I was simply saying that such a blanket statement is incorrect. My point (and the point of some others) is use what you have available to achieve the necessary throughput. A CCR2004 can do around 2 Gbps per single tunnel in hardware. If the other end is a beefy server, not only it does not need hardware acceleration, it may do a lot better than 2 Gbps without any acceleration, making the HW-accelerated end the bottleneck.

On a router that also does a lot of other things other than VPN, I agree, acceleration is a valuable asset and scales much better.

What I was trying to say, if my comment wasn’t clear, is that you’re mixing apples and oranges.

A more useful comparison might be something like USD per WG Mbit or along those lines. Since ChaCha20 throughput depends directly on raw CPU power, more power means more $$$, simple as that.

Have a look at any of the the VPN service providers offering WireGuard and you’ll see what I mean.

Last but not least, anyone claiming WireGuard is a drop-in replacement for IPsec in an enterprise environment is way off track.

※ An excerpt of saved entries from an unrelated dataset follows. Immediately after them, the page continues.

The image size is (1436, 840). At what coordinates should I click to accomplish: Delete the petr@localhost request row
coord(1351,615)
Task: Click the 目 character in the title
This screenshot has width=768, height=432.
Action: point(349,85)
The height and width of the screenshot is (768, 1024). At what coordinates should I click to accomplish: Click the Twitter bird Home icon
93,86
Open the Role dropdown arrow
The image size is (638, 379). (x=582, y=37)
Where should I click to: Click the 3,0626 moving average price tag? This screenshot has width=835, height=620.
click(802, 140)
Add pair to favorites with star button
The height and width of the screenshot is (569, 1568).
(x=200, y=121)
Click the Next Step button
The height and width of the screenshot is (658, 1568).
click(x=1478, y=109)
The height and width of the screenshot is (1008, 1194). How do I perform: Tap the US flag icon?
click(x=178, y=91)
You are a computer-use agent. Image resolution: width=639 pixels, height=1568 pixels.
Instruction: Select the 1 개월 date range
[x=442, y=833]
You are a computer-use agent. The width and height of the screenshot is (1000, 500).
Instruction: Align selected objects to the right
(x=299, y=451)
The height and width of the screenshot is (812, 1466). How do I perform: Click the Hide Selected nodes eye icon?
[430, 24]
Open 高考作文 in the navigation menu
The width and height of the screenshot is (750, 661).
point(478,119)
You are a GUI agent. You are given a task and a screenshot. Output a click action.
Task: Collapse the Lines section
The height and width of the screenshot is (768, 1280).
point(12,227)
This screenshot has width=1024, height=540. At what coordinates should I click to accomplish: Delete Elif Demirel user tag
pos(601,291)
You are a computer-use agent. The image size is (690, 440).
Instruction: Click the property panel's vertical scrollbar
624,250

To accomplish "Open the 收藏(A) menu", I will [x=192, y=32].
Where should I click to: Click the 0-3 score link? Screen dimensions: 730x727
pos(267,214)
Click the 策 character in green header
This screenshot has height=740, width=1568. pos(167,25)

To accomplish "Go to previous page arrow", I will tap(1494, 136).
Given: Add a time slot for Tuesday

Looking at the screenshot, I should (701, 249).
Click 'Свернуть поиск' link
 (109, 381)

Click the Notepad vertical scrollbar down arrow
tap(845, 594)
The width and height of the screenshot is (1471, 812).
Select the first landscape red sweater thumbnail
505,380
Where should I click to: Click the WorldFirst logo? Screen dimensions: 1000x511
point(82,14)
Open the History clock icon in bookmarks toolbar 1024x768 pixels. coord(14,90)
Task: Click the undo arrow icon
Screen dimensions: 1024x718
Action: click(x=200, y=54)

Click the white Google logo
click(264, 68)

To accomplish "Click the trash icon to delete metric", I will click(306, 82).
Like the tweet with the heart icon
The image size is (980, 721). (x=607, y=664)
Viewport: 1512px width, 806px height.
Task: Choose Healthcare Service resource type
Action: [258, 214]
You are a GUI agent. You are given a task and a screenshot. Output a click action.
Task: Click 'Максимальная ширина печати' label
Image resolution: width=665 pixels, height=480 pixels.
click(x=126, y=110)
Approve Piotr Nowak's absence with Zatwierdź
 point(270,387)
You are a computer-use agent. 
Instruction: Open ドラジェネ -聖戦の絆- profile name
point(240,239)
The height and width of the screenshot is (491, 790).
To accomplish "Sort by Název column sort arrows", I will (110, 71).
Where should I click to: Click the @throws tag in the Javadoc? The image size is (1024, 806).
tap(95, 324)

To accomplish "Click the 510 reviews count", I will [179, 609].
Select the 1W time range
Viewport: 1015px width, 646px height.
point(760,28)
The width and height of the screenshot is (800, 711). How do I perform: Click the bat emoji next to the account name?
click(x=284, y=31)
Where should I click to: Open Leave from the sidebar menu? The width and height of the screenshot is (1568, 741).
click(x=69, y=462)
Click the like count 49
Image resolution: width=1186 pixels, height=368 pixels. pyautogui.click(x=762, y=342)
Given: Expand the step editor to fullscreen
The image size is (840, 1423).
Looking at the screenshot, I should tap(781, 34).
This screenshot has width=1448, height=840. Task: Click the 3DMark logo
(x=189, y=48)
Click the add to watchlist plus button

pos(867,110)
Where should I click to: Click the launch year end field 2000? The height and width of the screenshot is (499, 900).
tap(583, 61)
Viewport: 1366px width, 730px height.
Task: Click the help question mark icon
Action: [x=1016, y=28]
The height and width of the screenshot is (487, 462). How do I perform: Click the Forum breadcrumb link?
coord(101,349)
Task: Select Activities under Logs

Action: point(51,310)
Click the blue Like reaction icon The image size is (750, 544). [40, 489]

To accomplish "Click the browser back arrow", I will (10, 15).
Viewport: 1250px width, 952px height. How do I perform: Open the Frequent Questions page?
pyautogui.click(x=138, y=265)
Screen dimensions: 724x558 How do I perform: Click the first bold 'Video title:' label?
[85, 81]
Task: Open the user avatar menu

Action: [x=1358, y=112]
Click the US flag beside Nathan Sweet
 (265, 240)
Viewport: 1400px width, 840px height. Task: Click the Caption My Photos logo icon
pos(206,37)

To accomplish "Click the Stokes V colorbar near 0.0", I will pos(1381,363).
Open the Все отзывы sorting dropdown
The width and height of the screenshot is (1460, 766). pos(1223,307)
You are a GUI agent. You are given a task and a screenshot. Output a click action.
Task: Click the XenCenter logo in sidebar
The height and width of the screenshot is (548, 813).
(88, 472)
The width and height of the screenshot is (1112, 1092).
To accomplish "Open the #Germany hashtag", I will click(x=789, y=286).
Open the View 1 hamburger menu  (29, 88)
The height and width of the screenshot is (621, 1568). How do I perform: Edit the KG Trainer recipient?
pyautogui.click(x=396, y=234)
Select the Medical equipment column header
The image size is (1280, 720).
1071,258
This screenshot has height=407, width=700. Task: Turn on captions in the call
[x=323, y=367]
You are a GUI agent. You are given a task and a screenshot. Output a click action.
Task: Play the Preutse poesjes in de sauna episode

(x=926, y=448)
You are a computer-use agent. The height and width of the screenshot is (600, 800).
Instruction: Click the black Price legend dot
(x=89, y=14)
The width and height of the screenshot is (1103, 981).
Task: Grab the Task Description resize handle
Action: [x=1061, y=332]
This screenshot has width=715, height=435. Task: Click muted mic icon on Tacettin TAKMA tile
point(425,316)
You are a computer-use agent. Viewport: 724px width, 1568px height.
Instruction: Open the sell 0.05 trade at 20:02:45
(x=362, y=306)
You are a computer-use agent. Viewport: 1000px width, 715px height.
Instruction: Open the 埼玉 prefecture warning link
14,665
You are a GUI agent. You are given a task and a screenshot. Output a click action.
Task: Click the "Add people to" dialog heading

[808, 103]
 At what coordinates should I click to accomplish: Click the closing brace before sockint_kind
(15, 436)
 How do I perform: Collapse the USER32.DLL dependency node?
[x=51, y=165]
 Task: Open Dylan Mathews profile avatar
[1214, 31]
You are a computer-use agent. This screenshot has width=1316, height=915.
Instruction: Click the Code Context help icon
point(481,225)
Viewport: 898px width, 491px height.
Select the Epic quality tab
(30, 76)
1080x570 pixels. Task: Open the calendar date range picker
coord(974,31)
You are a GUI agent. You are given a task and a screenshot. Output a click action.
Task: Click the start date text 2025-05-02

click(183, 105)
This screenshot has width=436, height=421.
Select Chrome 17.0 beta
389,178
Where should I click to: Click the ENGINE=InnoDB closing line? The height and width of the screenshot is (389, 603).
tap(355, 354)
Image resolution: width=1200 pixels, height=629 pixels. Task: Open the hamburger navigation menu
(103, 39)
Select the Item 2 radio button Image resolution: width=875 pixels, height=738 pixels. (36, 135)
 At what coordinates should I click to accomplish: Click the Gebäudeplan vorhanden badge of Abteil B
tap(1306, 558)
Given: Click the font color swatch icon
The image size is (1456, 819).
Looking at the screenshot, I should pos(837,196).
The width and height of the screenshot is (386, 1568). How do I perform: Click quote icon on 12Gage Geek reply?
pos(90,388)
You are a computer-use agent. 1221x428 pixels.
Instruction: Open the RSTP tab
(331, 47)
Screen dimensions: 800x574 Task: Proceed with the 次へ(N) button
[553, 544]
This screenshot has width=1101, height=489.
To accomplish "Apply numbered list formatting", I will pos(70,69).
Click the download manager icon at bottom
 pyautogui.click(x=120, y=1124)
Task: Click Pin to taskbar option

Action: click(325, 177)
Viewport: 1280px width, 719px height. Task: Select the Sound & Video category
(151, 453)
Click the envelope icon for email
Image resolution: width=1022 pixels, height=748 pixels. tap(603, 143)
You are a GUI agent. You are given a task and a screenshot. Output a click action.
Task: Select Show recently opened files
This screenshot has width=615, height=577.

If the CPU on one side takes a piss on the other side’s hardware accelerated performance, that statement becomes invalid fast. Why would you even write crap like that.

The weaker side will always set the pace no matter what, especially when you’re talking about low-end devices used by hobbyists.

In that case, I wouldn’t even consider IPsec. I’d go with WireGuard instead, like I mentioned in my first post.